Example Datasets¶
Yellowbrick hosts several datasets wrangled from the UCI Machine Learning Repository to present the examples in this section. If you haven’t downloaded the data, you can do so by running:
$ python -m yellowbrick.download
This should create a folder called data
in your current working directory with all of the datasets. You can load a specified dataset with pandas.read_csv
as follows:
import pandas as pd
data = pd.read_csv('data/concrete/concrete.csv')
The following code snippet can be found at the top of the examples/examples.ipynb
notebok in Yellowbrick.
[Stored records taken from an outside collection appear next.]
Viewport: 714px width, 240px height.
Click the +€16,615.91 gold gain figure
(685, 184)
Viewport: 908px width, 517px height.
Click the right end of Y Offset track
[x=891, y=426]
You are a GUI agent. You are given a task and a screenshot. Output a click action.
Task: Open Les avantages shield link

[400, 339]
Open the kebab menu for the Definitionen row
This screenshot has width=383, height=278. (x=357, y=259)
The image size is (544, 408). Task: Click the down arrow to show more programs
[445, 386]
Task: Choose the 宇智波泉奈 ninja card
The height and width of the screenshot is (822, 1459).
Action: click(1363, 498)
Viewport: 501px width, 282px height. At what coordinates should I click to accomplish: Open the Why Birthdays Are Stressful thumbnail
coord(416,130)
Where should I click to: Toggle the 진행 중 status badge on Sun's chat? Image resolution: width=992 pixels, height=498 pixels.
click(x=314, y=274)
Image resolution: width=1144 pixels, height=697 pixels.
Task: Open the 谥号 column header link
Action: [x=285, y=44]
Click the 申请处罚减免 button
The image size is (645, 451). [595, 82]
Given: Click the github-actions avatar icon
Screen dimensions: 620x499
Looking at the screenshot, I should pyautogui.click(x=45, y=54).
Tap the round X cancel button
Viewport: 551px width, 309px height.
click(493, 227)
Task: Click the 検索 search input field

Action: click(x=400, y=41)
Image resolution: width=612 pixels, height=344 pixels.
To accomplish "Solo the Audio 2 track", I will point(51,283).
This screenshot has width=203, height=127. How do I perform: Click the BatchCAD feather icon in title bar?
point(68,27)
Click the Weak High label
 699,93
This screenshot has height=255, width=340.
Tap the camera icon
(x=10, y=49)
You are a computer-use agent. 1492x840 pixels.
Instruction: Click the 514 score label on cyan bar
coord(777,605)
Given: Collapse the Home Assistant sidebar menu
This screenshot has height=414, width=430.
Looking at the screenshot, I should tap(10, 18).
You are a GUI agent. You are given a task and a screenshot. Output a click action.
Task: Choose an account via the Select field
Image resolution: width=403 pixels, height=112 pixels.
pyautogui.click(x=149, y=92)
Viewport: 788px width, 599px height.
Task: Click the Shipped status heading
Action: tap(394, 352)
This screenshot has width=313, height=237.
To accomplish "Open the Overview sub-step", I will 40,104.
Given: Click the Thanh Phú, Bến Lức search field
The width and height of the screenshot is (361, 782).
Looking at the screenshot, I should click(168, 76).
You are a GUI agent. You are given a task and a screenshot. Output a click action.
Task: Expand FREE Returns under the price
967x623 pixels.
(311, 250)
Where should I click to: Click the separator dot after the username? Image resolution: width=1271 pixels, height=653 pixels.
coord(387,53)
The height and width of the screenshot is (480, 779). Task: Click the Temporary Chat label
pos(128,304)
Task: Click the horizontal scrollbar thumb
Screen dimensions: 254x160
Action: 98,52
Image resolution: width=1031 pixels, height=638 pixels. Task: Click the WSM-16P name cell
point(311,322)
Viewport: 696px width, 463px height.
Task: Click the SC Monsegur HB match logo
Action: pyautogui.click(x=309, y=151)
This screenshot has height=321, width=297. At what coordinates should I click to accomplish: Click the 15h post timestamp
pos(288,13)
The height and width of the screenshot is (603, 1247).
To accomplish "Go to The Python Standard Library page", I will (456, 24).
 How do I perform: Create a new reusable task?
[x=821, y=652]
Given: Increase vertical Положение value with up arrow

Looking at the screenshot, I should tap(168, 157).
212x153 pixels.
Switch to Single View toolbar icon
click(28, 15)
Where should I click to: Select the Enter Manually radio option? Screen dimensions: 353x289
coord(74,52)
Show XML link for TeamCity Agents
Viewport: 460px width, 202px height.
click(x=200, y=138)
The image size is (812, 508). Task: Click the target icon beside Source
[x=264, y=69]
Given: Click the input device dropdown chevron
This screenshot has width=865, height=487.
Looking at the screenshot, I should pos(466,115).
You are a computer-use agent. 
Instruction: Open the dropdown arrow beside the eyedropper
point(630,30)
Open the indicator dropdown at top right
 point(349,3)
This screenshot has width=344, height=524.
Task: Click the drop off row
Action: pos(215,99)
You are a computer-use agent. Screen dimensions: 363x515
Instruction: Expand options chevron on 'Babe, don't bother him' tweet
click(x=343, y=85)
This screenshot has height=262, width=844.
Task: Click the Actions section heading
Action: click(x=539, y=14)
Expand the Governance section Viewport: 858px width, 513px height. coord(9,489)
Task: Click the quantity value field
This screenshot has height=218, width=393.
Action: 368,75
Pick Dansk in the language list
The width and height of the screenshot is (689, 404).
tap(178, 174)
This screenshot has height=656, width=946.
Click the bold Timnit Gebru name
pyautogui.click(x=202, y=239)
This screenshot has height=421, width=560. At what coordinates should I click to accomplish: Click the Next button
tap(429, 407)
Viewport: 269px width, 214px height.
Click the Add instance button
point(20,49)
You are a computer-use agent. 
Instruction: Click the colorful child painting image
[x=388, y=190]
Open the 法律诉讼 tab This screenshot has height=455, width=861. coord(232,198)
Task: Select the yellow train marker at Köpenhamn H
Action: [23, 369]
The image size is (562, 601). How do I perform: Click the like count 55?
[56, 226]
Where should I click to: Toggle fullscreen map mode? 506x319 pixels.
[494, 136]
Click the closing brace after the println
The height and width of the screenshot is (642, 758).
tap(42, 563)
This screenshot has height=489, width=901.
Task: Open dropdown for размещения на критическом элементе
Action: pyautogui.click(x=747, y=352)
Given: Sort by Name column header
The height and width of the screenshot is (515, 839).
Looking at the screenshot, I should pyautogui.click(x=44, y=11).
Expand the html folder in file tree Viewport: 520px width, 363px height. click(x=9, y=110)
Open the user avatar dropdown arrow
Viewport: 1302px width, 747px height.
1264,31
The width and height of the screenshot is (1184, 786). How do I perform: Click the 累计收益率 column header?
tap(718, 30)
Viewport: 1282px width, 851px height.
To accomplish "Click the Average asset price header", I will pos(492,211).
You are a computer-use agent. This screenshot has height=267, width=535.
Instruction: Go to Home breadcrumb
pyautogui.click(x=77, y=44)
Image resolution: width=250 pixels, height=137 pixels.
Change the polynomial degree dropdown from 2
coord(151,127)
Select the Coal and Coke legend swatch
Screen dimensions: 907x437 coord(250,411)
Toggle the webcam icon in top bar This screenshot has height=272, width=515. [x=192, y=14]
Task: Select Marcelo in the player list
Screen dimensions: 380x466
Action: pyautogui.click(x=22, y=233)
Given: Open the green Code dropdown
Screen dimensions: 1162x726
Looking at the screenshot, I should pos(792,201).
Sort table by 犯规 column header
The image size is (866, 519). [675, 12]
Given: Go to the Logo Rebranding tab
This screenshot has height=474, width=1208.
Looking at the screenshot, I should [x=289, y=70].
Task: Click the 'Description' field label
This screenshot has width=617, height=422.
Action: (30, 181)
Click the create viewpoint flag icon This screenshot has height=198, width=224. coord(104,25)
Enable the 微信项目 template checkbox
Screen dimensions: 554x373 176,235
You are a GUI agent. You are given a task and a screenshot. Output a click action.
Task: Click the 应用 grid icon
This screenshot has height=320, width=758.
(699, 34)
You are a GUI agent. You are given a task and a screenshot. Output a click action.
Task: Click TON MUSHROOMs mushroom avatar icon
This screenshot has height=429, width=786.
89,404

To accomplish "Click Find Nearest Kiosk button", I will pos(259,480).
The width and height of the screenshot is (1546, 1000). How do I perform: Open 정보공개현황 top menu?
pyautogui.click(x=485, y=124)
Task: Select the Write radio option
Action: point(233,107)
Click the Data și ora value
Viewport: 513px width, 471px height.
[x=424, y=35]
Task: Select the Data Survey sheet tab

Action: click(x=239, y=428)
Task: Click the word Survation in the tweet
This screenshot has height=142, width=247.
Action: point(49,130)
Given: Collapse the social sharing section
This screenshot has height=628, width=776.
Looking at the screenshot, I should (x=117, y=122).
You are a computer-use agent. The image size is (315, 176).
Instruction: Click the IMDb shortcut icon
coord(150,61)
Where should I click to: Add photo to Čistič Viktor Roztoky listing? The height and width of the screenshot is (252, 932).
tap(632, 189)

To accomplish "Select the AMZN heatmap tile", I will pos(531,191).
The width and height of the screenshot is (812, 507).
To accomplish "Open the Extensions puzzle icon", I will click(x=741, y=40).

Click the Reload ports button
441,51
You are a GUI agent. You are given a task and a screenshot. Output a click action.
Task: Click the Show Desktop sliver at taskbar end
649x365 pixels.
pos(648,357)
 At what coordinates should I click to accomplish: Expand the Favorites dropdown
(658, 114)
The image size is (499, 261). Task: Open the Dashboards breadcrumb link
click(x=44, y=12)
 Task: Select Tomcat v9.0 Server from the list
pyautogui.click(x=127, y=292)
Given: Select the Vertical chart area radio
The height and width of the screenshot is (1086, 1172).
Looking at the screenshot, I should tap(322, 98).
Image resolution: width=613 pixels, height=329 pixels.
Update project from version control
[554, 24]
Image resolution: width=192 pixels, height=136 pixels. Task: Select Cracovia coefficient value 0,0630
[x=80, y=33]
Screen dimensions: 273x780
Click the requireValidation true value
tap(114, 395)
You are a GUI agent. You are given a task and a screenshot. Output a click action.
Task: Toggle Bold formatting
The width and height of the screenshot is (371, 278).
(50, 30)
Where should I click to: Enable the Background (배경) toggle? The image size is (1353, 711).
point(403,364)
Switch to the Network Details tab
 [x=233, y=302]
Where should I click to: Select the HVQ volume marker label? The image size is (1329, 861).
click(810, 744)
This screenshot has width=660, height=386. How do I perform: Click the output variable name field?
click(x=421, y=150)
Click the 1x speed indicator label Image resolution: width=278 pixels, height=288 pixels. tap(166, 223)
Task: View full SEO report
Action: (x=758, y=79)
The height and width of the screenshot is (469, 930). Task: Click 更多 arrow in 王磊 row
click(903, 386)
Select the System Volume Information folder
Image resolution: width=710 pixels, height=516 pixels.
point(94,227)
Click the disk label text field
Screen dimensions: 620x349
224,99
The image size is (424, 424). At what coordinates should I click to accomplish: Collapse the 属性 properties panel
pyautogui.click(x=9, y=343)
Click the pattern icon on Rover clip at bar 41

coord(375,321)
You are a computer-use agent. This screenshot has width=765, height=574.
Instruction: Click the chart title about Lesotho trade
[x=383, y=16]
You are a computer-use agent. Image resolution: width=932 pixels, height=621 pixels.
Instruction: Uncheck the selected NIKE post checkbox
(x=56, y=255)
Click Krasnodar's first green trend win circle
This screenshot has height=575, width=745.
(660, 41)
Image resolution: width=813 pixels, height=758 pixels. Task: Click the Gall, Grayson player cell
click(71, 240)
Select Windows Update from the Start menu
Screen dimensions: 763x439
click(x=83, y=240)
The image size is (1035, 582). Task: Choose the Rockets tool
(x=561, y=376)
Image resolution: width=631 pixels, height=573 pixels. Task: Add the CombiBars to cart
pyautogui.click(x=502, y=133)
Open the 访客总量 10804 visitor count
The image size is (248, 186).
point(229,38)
Please reference this code when trying to load a specific data set:
from yellowbrick.download import download_all
## The path to the test data sets
FIXTURES = os.path.join(os.getcwd(), "data")
## Dataset loading mechanisms
datasets = {
"bikeshare": os.path.join(FIXTURES, "bikeshare", "bikeshare.csv"),
"concrete": os.path.join(FIXTURES, "concrete", "concrete.csv"),
"credit": os.path.join(FIXTURES, "credit", "credit.csv"),
"energy": os.path.join(FIXTURES, "energy", "energy.csv"),
"game": os.path.join(FIXTURES, "game", "game.csv"),
"mushroom": os.path.join(FIXTURES, "mushroom", "mushroom.csv"),
"occupancy": os.path.join(FIXTURES, "occupancy", "occupancy.csv"),
}
def load_data(name, download=True):
"""
Loads and wrangles the passed in dataset by name.
If download is specified, this method will download any missing files.
"""
# Get the path from the datasets
path = datasets[name]
# Check if the data exists, otherwise download or raise
if not os.path.exists(path):
if download:
download_all()
else:
raise ValueError((
"'{}' dataset has not been downloaded, "
"use the download.py module to fetch datasets"
).format(name))
# Return the data frame
return pd.read_csv(path)
Note that most of the examples currently use one or more of the listed datasets for their examples (unless specifically shown otherwise). Each dataset has a README.md
with detailed information about the data source, attributes, and target. Here is a complete listing of all datasets in Yellowbrick and their associated analytical tasks:
- bikeshare: suitable for regression
- concrete: suitable for regression
- credit: suitable for classification/clustering
- energy: suitable for regression
- game: suitable for classification
- hobbies: suitable for text analysis
- mushroom: suitable for classification/clustering
- occupancy: suitable for classification